Em audiência com o ministro Paulo Teixeira do MDA, coordenação nacional da CPT entrega documento que alerta sobre aumento da violência e lentidão na regularização de terras para os povos do Campo, das Águas e das Florestas
por Cláudia Pereira | APC / CPT
Com aumento da violência na disputa por terras e recursos naturais, a coordenação da Comissão Pastoral da Terra (CPT), entregou ao ministro Paulo Teixeira do Ministério do Desenvolvimento Agrário e Agricultura Familiar (MDA), documento com informações atualizadas sobre os conflitos no campo em audiência com a presença do atual presidente do Instituto Nacional de Colonização e Reforma Agrária (INCRA), César Audrighi. As informações revelam um cenário preocupante com mais de 2.200 conflitos registrados entre 2014 e 2023, evidenciando a persistência e o agravamento da violência no campo.
A audiência, que aconteceu na sede da Esplanada dos Ministérios, Brasília (12) contou com a presença de integrantes da coordenação Nacional da CPT, Campanha Contra Violência no Campo e o dom José Ionilton Oliveira, presidente da CPT e bispo da Prelazia do Marajó (PA). Além de entregar o documento, questionou o ministro e representantes do INCRA sobre o agravamento dos conflitos. Mais de 90% dos conflitos registrados pela CPT envolvem a ocupação de terras de comunidades tradicionais com longa história de presença nessas áreas. A lentidão nos processos do INCRA e a falta de ação em casos de comunidades vulneráveis aumentam ainda mais a insegurança. Há também um aumento da violência, com ameaças a lideranças e a participação crescente de forças policiais e do crime organizado que se aliam ao agronegócio, agravando a situação.
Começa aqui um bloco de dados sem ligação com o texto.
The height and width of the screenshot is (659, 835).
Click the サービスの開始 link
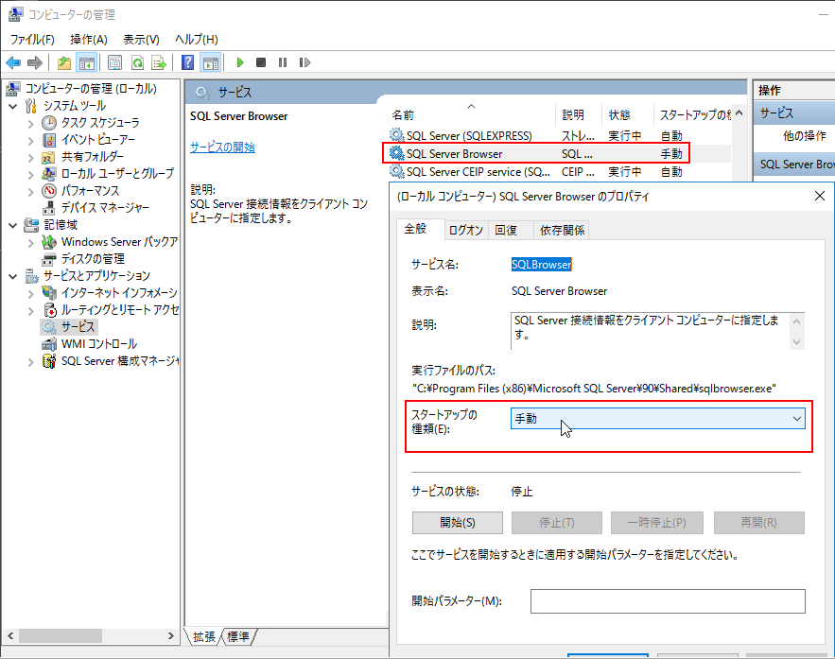coord(222,147)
A CPT criticou os programas de regularização fundiária do governo federal, como “Prateleira de Terras” e “Terra da Gente”, considerando-os insuficientes para conter os conflitos agrários e democratizar o acesso à terra.
Ministro minimiza conflitos e celebra diminuição de mortes
“Eu acho muito importante a diminuição das mortes do campo pelo terceiro ano. E acho que o aumento do conflito se dá porque o governo atual é popular”, disse o então ministro Paulo Teixeira.
O ministro Paulo Teixeira minimizou os conflitos, expressando satisfação com a diminuição do número de mortes no campo. Ele atribuiu o aumento dos conflitos à popularidade do governo e contrasta a atual gestão com o governo anterior, que incentivava a violência. O ministro enfatizou o compromisso do governo em fortalecer a presença do Estado no campo, buscando mediar os conflitos e garantir a segurança dos trabalhadores camponeses.
A CPT questionou a falta de reconhecimento dos direitos territoriais quilombolas e a distribuição desigual de terras em estados como Amapá, Rondônia e Roraima, alertando para o risco de aumento da violência e marginalização dessas populações. A pastoral denunciou ainda a intensificação da violência em áreas de grandes projetos, como AMACRO e MATOPIBA, com apoio político e econômico do Estado.
Em documento entregue ao ministro da pasta, a CPT informa que a última década foi marcada por uma “contrarreforma agrária” e pela ascensão do agronegócio, da mineração e de projetos energéticos como forças dominantes no campo brasileiro. A organização aponta que o processo se agravou após o impeachment da presidente Dilma Rousseff em 2016, intensificando a violência praticada por agentes públicos e privados, cenário que persiste no atual governo.
Paulo Teixeira destacou que os conflitos atuais, embora intensos, são diferentes do passado, pois ocorrem dentro de um quadro legal e institucional, com o objetivo de diminuir a violência. O ministro reconheceu que os conflitos são inerentes à democracia e expressou abertura ao diálogo com os movimentos sociais. Ele propôs três canais de comunicação: a ouvidoria do MDA, para conciliação e mediação de conflitos; o diálogo político com a assessoria especial do ministério; e o contato direto com o próprio ministro, quando necessário. Ele ressaltou, no entanto, a necessidade de otimizar o tempo e a eficiência das reuniões, citando o longo tempo dedicado ao encontro em questão.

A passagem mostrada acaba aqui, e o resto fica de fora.